The expression of DC-SIGN and CD206, molecules implicated in cell-mediated transmission of HIV-1 from monocytes, MDM and mDC to T cells [8,9,26,27], was differentially affected by macrophage polarization. CD206, similar to CD16 and CD163, was expressed on the majority of control and M2a MDM and minimally expressed on M1-MDM. In contrast, DC-SIGN was expressed on 5–17% of control MDMs; it was almost undetectable on the surface of M1-MDM and was expressed by most M2a-MDM (nine-fold increase in the percentage of cells expressing DC-SIGN above background, Table 1, Fig. 1a and b). Thus, among cell surface molecules investigated in this study, DC-SIGN (and not CD206) was the best marker for discriminating among control, M1-MDM and M2a-MDM.

Back to Top | Article Outline

Anti-dendritic cell-specific intercellular adhesion molecule-3 grabbing nonintegrin mAb reduces HIV-1 binding to M2a-MDM, but not to M1-MDM or control monocyte-derived macrophage

DC-SIGN, when expressed on dendritic cell, serves as a high-affinity attachment molecule for various pathogens including HIV-1 [9,27]. In order to investigate whether MDM can also bind HIV-1 via DC-SIGN, we incubated MDM with HIV-1BaL (moi = 1) at 4oC to prevent virus entry; we then measured the amount of HIV-1 p24 Gag antigen attached to the cell surface. Both control and polarized MDM bound HIV-1BaL (Fig. 2a), with control and M2a-MDM exhibiting higher mean levels of binding than M1-MDM (35.7 ± 3.7 vs. 34.9 ± 5.8 vs. 29.6 ± 3.9 pg/ml of HIV-1 p24 Gag, respectively, P < 0.05; n = 8). Incubation of these MDM populations with Leu3a, an anti-CD4 mAb that interferes with HIV-1 binding CD4, led to a mean 47% decrease (interdonor range: 36–67%) of virus binding to control MDM, but had no effect on HIV-1 binding to either M1-MDM and M2a-MDM, presumably due to the low-level expression of CD4 on both polarized MDM (Fig. 2b, as reported) [15]. In contrast, preincubation with anti-DC-SIGN mAb led to a mean 52.5% (interdonor range: 29–74%) reduction in the amount of HIV-1 bound to M2a-MDM, but had no effect on virus binding to both control and M1-MDM (Fig. 2b). Preincubation with a combination of anti-DC-SIGN and anti-CD4 mAbs failed to induce any further decrease in HIV-1 binding to control, M1-MDM or M2a-MDM, when compared with MDM subsets preincubated with only anti-CD4 or anti-DC-SIGN mAbs (Fig. 2b).

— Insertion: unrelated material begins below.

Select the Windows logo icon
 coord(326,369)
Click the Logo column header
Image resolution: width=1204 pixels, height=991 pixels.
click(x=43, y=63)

This finding is consistent with the paucity of DC-SIGN on control and M1-MDM and of CD4 on M2a-MDM (Fig. 1a) [28].

Fig. 2

Fig. 2

To determine whether DC-SIGN expressed on M2a-MDM could bind R5 viruses other than HIV-1BaL, we incubated control, M1-MDM and M2a-MDM with a panel of NL4-3 viruses expressing macrophage-tropic R5 primary Envs (ADA, YU2, UK7BR1 and UK1BR15) [19,20]. Control, M1-MDM and M2a-MDM bound equal levels of these viruses. Preincubation with anti-DC-SIGN mAb led to a mean 29%, 35% and 45% reduction in HIV-1 binding to M2a-MDM by ADA, YU2 and UK1BR15 envelopes, respectively, whereas binding of UK7BR1 was not affected by pretreatment with anti-DC-SIGN mAb (Fig. 2c).

Back to Top | Article Outline

Dendritic cell-specific intercellular adhesion molecule-3 grabbing nonintegrin facilitates accumulation of HIV-1 DNA in M2a-MDM, but not in M1-MDM or control MDM

As DC-SIGN has been shown to enhance cis- and trans-mediated infection of dendritic cell and cell lines [27,28], we investigated whether DC-SIGN could also facilitate entry of HIV-1 into M2a cells. Polarized and control MDM were infected with HIV-1BaL and levels of HIV-1 DNA synthesized were quantified by real-time PCR after 48 h of infection, an estimated time required to complete a single round of virus replication in these cells [22].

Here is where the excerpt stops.